By doing so, Chrome becomes the first browser to implement support for the Certificate Transparency Log Policy. Other browser developers are also expected to support this mechanism in the future, although they currently do not provide specific details.
This new policy was initially proposed by Google engineers in 2016 and was originally scheduled to take effect in October 2017 but was later postponed to 2018.
Chrome will issue warnings for SSL certificates lacking Certificate Transparency (CT)
Digital certificate providers (CAs) must log all newly issued SSL certificates
The CT registration policy mandates that Certificate Authorities (CAs), organizations issuing SSL certificates for HTTPS connections, must publish logs containing all SSL certificates they have issued each day.
These logs must be public, allowing browser developers, CAs, or independent researchers to freely investigate cases of certificate revocations at any time.
CA stores logs of privately issued certificates and only shares them with browser manufacturers during investigations of certificate errors.
Most CAs are currently publishing CT logs
With a market share exceeding 60%, Chrome has implemented a new policy. 'Chrome will require all TLS server certificates issued after April 30, 2018, to comply with the Chromium CT Policy,' shared engineer Devon O'Brien from Google in a discussion on Google Groups earlier this year.
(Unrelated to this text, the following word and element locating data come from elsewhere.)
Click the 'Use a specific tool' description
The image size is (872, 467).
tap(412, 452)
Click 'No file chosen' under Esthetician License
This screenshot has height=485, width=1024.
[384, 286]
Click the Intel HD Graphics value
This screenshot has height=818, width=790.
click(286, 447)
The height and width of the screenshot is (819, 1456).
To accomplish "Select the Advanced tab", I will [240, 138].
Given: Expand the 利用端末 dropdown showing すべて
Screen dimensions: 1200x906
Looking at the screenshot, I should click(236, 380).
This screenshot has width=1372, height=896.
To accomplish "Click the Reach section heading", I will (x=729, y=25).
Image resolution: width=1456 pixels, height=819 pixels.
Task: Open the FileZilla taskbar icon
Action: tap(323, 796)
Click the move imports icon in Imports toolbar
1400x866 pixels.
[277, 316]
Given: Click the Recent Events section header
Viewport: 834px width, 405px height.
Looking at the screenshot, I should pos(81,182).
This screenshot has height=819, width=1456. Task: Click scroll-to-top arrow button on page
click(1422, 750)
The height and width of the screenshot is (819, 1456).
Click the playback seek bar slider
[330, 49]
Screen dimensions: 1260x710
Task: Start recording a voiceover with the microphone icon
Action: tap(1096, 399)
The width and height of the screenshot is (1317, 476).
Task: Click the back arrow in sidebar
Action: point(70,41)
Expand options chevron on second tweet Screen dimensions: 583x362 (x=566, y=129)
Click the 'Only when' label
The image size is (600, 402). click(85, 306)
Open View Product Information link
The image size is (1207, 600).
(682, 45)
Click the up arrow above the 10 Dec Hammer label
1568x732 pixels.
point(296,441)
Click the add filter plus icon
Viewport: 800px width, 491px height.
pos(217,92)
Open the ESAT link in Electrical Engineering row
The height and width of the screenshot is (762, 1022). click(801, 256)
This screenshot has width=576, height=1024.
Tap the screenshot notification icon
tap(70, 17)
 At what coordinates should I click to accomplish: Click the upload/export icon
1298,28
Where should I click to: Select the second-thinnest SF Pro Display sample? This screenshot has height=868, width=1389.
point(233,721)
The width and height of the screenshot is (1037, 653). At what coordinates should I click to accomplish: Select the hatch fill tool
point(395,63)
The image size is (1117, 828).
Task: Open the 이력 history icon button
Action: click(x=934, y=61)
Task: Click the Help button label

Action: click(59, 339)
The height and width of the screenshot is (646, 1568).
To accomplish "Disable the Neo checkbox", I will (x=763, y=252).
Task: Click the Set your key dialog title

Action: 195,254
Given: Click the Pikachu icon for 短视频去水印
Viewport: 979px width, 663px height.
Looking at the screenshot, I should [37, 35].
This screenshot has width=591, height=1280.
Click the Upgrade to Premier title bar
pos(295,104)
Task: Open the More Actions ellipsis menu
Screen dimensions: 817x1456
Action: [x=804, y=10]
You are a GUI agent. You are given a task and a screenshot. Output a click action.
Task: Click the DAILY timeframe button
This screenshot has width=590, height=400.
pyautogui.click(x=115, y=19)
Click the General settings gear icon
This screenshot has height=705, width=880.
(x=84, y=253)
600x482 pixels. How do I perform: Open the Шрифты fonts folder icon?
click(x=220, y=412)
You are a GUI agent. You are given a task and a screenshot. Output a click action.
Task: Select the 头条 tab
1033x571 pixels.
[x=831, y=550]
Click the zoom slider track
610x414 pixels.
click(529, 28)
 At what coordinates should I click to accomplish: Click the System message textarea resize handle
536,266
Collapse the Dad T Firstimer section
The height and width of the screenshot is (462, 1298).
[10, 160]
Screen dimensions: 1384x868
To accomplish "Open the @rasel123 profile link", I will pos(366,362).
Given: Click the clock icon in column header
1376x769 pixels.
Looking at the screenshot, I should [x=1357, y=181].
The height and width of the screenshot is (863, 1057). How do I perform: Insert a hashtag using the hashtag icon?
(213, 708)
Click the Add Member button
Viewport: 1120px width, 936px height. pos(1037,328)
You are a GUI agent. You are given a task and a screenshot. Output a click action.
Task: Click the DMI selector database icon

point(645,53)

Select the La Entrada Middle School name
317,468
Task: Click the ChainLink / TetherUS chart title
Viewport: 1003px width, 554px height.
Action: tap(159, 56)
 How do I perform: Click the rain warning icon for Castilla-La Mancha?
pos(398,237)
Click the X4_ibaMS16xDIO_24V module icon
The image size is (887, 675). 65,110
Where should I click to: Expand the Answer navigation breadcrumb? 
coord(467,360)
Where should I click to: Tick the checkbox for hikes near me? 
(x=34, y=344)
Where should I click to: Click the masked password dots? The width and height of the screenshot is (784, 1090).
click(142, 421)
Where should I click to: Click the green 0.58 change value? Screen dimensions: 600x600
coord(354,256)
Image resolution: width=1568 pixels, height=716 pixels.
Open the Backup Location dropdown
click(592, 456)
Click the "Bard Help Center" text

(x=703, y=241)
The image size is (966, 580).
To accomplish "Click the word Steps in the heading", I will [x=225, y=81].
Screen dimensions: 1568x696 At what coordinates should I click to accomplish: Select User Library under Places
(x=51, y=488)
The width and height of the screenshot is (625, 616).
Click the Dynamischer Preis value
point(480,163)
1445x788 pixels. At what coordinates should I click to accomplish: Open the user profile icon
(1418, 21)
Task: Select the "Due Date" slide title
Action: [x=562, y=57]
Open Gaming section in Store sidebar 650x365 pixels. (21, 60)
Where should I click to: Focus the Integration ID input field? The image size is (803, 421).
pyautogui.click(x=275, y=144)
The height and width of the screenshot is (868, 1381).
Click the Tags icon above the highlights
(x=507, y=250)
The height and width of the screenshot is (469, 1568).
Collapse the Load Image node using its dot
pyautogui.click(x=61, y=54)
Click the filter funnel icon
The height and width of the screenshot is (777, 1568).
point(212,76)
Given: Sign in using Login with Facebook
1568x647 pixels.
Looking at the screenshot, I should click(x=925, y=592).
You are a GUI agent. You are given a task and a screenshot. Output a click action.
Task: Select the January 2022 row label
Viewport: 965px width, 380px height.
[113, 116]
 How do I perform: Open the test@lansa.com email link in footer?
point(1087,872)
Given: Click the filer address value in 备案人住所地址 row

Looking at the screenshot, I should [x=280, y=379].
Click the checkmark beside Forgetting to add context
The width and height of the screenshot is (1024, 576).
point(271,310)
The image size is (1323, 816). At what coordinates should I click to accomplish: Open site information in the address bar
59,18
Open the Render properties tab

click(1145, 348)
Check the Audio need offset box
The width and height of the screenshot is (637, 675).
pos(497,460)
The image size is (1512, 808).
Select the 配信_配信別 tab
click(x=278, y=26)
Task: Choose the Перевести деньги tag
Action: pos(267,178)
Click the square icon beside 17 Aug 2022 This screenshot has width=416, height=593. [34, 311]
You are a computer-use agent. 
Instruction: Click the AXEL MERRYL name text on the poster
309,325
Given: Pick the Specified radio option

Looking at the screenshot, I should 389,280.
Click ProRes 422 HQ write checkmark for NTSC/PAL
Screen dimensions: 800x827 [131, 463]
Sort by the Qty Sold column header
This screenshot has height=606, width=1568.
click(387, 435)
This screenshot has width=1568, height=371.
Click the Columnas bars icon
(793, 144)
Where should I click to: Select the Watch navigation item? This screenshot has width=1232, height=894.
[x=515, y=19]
'After April 30, 2018, when Chrome connects to websites distributing publicly trusted certificates not adhering to the Chromium CT Policy, users will start seeing full-page warnings indicating their connection is not CT-compliant,' O'Brien emphasized. 'Resources served over HTTPS connections that do not comply with CT will be unable to load and will display error messages in Chrome DevTools,' he added.
Initially, these changes are rolled out for the Chrome platform on desktop, including Chrome for ChromeOS, Linux, macOS, and Windows.
Google engineers have also added additional Chrome policy flags allowing Admins to disable CT log checks when Chrome is deployed within an internal network.
Explore more about distinguishing between HTTP, HTTPS, and SSL
The new CT policy is not yet effective
The new CT policy is not yet effective. This means older certificates issued before today, not logged in the CT record, will continue to function.
However, if a CA issues a new SSL certificate starting today and fails to log it in the public CT record, Chrome will display an error message.
The good news is that many CAs have started logging certificates in the public record and sharing data with each other. Merkle Town (managed by CloudFlare) and Crt.sh (managed by Comodo) are two websites aggregating CT logs.
These tools were released earlier this year when a government-controlled CA in South Korea issued SSL certificates for the entire high-level domain *.go.kr, enabling administrators to block traffic for all TLD-based websites.
This discovery was made by an independent security researcher, and with publicly available CT records becoming a practical standard, we anticipate similar cases emerging in the future.
If you prefer not to use Chrome, you may opt for the Mozilla Firefox browser. Recently, Firefox 59.0.3 is now available for Windows 10, featuring several bug fixes for a significantly improved user experience.